▸ **Work instructions**:
**a)** Translate this sentence from the article on Chicago's firefighter entrance exam into Spanish: "Even before the new exam is scheduled, Fire Commissioner Cortez Trotter has managed to cut his department's monthly overtime bill in half -- from $1.9 million in April to $853,277 in September."
**b)** Write the next few paragraphs of the article on Chicago's firefighter entrance exam, starting after its final sentence.

▸ **Provided text**:
--------------------------------
Concerned That Average Entry
Age For Firefighter Recruits Is 38, Chicago Changes Exam
From
The Chicago
Sun-Times, October 18
CHICAGO,
III. – City Hall is finalizing plans to hold Chicago's first firefighters entrance exam in
more than a decade to replace a disputed eligibility list that has raised the average age of recruits to nearly 38, an
influential alderman said Monday.
Top
mayoral aides believe the graying of rookie firefighters is at least partly to
blame for the $13.2 million in overtime racked up by the Chicago Fire
Department through Sept. 30, up from $11.6 million during the same period a
year ago.
Even
before the new exam is scheduled, Fire Commissioner Cortez Trotter has managed
to cut his department's monthly overtime bill in half -- from $1.9 million in
April to $853,277 in September.
Aides
credit the elimination of one of the city's seven fire districts and increased
scrutiny of firefighters on medical leave. Overtime is expected to be further
reduced when City Hall starts a new round of promotions to battalion chief
after posting results from a recent exam. Some battalion chiefs had already
received more than $24,000 in overtime through Aug. 31 of this year.
Scrap
written test, some say
Ald. Isaac Carothers (29th), chairman of the City Council's
Police and Fire Committee, said the new firefighters
entrance exam is expected to be held next year, possibly sometime in March.
"We're
getting to the point where people are just too old. When you try to hire them,
you can't even find them. We can't go on any longer with an exam that's 10
years old. We need to give opportunities to some of these young people who want
to be firefighters in Chicago.
They can't have opportunities if we don't have an exam," Carothers said.
Some
community leaders have urged the city to scrap the written exam entirely to
avoid a repeat of the decade of litigation that followed the 1995 firefighters entrance exam.
But
Carothers said, "I have confidence that the new commissioner will put
together an exam that will be fair and, hopefully, get the desired result of
having more diversity in the Fire Department. The commissioner has done a great
job of diversifying management. But we need to diversify the rank-and-file."
--------------------------------
▸ **Listed entries**:
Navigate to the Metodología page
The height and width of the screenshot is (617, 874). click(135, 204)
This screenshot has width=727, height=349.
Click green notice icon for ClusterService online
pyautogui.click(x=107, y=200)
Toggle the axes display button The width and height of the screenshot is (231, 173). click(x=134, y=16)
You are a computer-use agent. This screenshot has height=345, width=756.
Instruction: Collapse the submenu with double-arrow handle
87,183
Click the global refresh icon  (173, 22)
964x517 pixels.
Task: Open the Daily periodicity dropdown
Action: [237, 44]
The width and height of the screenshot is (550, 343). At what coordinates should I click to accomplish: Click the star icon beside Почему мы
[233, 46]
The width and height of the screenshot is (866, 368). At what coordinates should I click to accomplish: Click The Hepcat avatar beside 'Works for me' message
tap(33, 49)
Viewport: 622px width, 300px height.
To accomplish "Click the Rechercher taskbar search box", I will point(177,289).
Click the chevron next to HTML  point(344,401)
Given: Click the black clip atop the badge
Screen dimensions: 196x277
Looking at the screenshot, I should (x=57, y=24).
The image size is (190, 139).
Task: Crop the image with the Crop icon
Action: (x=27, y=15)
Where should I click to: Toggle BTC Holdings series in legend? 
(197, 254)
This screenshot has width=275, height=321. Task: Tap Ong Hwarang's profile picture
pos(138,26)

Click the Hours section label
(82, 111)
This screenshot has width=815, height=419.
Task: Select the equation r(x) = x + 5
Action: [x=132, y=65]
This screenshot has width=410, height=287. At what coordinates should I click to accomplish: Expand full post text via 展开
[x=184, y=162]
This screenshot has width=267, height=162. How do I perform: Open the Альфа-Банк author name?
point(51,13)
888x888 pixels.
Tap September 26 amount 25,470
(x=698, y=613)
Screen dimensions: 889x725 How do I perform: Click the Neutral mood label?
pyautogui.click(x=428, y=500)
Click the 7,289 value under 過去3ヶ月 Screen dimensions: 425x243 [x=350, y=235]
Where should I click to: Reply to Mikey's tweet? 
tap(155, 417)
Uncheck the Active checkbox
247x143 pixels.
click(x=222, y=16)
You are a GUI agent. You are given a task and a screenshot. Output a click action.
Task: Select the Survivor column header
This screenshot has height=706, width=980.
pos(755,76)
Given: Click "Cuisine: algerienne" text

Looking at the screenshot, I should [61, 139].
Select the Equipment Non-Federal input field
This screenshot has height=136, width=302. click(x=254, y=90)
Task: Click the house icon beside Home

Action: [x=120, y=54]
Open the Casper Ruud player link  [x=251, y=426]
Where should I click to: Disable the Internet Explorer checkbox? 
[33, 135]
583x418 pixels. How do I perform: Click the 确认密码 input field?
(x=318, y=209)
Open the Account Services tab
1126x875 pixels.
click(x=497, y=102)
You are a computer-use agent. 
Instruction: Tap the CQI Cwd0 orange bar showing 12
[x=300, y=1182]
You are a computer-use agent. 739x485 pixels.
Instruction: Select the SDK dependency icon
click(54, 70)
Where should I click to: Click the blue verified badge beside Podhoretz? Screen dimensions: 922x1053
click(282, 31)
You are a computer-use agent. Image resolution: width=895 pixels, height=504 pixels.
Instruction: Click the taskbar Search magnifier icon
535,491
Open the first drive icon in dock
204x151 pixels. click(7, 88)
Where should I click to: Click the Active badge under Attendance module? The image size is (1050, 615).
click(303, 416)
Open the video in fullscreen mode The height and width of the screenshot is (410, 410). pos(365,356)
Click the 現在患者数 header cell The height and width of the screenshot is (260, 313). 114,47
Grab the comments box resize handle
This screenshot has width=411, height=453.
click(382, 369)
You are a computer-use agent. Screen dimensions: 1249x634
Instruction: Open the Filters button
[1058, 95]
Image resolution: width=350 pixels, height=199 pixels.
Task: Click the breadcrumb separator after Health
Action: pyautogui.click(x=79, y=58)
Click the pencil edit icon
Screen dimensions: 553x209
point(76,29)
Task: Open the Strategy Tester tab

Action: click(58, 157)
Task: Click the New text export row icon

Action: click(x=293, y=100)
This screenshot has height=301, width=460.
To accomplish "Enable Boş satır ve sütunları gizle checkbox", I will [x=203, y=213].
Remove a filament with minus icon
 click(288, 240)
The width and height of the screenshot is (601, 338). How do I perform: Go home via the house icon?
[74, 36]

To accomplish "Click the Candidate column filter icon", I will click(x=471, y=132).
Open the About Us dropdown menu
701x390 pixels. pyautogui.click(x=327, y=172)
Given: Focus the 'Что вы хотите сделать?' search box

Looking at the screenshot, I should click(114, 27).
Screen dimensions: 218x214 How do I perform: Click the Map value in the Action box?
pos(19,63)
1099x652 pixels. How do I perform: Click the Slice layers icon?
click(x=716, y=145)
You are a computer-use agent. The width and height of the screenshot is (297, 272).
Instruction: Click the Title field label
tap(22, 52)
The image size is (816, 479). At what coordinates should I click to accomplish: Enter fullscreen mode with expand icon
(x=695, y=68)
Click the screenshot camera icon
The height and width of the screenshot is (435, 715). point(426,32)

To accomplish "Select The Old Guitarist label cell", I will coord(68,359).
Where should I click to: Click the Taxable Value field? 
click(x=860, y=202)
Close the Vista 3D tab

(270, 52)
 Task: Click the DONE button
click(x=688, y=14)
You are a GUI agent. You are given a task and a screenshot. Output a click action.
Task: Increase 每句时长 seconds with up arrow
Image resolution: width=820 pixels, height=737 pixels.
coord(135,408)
--------------------------------
▸ **Task-by-task outputs**:
**a)** Incluso antes de que se programe el nuevo examen, el comisionado de Bomberos Cortez Trotter ha logrado reducir a la mitad la factura mensual de horas extra de su departamento: de 1,9 millones de dólares en abril a 853.277 dólares en septiembre.

**b)**
Judge
rules hiring unfair
Drafted
by an African-American with an eye toward diversifying a Chicago Fire
Department with a documented history of discrimination, the 1995 firefighters exam drew more than 26,000 applicants. When the
results for minorities were disappointing, the city established a cut-off score
of 89 and started hiring randomly from the top 1,800 "well-qualified"
candidates.
In
a landmark ruling that could cost Chicago
taxpayers $80 million, a federal judge ruled earlier this year that the city's
handling of the exam discriminated against African-Americans because it had the
effect of perpetuating the predominantly white status quo since 78 percent of
those "well-qualified" candidates were white. Not until the fall of 2002
did the city start hiring randomly from among the 20,200 candidates deemed
"qualified" with scores of 65 and above.
Fire
Department spokesman Larry Langford acknowledged the inherent problems caused
by a hiring list 10 years old.
Not
only are recruits getting older -- the average age is now 37.9 years -- with
all of the medical problems that go along with aging. If they're too old when
they're hired, they're also more likely to "wash out" of the fire
academy before completing training, wasting taxpayers
money. And if they're too old when they start, the city won't get 20 years work
out of them before they hit the mandatory retirement age of 63.
"To
start out being a firefighter, 38 is old. We need to
get some younger people in here," Langford said.